After more than a year of living in fear, anxiety and isolation, it’s no surprise if you’re feeling incredibly burnt out and desperate for a return to normalcy. The good news is that vaccinations are currently being administered across the United States, with 47 percent of the population having received at least one dose as of mid-May 2021, according to the Centers for Disease Control and Prevention (CDC).
While it’s clear that a return to normal is on the horizon, it’s clear that it’s going to take some time—at least more than most of us would hope for. Large gatherings sans masks might not be a reality in our present-day, but what about a more harmless activity, like going out to dinner with another fully vaccinated couple?
The answer to this question is a resounding yes. As of April 2021, the CDC has deemed it safe for fully vaccinated individuals to be indoors with other fully vaccinated individuals as well as those who are not vaccinated but are at low risk for COVID.
If you’re considering dining at a restaurant, where you’ll be surrounded by other patrons, however, it gets a little more complicated, notes, Molly Fleece, M.D., assistant professor, Division of Infectious Diseases, University of Alabama at Birmingham. “Outdoor activities continue to be the safest options for a small group of fully vaccinated people,” she says. “With warmer weather here to stay for the summer, I recommend planning double dates at restaurants outside whenever possible.”
If you and your partner decide to go on a double date with another couple who is also vaccinated against COVID, here are some guidelines to keep in mind for the occasion.
Support local restaurants.
During this difficult time, it’s a good idea to continue to do your part in supporting local restaurants by ordering delivery and take out and leaving a tip for the staff even if you don’t dine in. If you do choose to dine out, says Alexea M. Gaffney-Adams, M.D., an internist with additional subspecialty training in infectious diseases at Stony Brook Medicine, recommends making reservations and trying to go dining outside of peak dining hours. “This limits your exposure to other patrons and decreases the chances of acquiring a COVID-19 infection,” she says. “Although there is no 100 percent safe way to dine out, we can stay safe and decrease our chances of acquiring the infection, but we must acknowledge that the risk is always there.”
Check infection rates in the area the restaurant you will be visiting is located.
If the rates are high in a given area where you’re considering going out to dinner, opt to stay home and order takeout instead. “This makes it more likely that you would be exposed to someone who is infected with the virus during your outing,” says Dr. Dr. Gaffney. “It is important to know what is happening in your community in order to remain safe.”
Know the COVID precautions that restaurants and bars have in place.
Dr. Fleece recommends doing research ahead of time so that you are familiar with the COVID precautions a restaurant has in place. “This is important to reduce the spread of COVID not only among restaurant patrons but also the waitstaff and employees,” she says. “Look for restaurants with good airflow, appropriating spacing of tables, and consistent masking of waitstaff.”

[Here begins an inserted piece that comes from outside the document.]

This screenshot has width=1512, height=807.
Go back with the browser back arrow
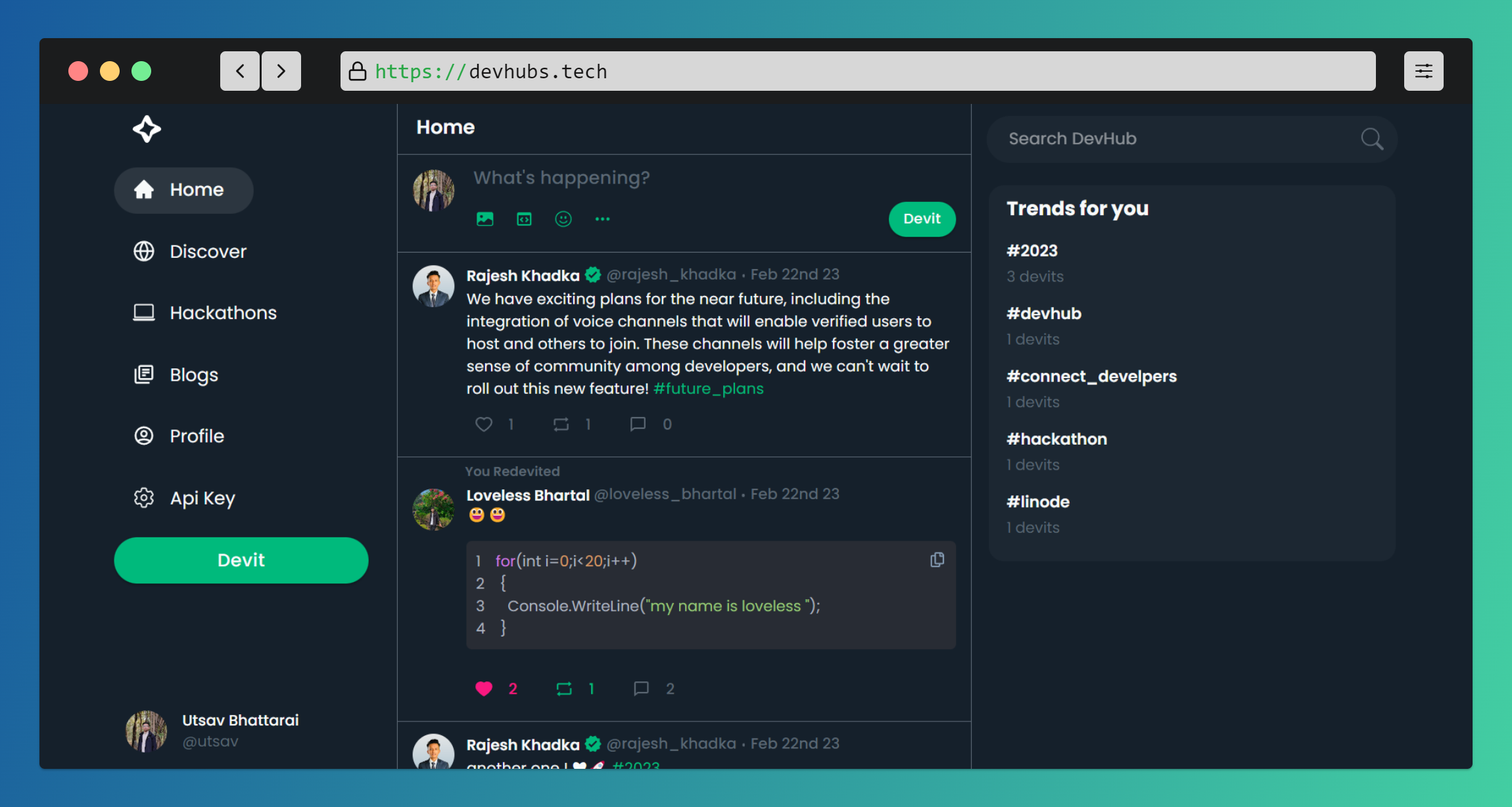click(240, 71)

Wear a mask into the restaurant and keep it on until you are seated.
In addition to making sure you are at least 6 feet away from other diners who are not in your party, Dr. Gaffney recommends keeping your mask on at a restaurant until you are seated. “If a restaurant is not adhering to distancing rules and limiting capacity, leave, as no meal is worth the increased risk of acquiring a COVID-19 infection,” she adds. “Make sure your server and hostess are wearing their masks as well, since they are exposed to many many people everyday and their risk increases your risk when they are in close proximity to you.”
Continue to wash your hands frequently.
Before you eat or drink anything, be sure to wash your hands—whether that’s at your home, a loved one’s home or at a restaurant. “Hand hygiene is of the utmost importance while dining,” says Alexea M. Gaffney-Adams, M.D., an internist with additional subspecialty training in infectious diseases at Stony Brook Medicine. “This will help limit spread of the infection as well.”
Enjoy each other.
Don’t hesitate to talk and unpack the trauma and hardships that have been presented over the last year, notes Austin Price, M.D., M.P.H., a Consultant for Hess III Consulting and Resident Physician at Sutter Health California Pacific Medical Center, in San Francisco. “Be prepared to learn things about the people you care about that you didn’t know, too, as depression and anxiety are abounding during these unique and unprecedented times,” he says. “Mental health has taken somewhat of a sideline during the pandemic, but it’s still critically important.”